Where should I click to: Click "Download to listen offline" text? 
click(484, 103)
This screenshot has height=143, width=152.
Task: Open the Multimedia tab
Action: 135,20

## Your assignment
Word for word, write out each record shown above.

## Response to this task
Where should I click to: Click "Download to listen offline" text? 
click(484, 103)
This screenshot has height=143, width=152.
Task: Open the Multimedia tab
Action: 135,20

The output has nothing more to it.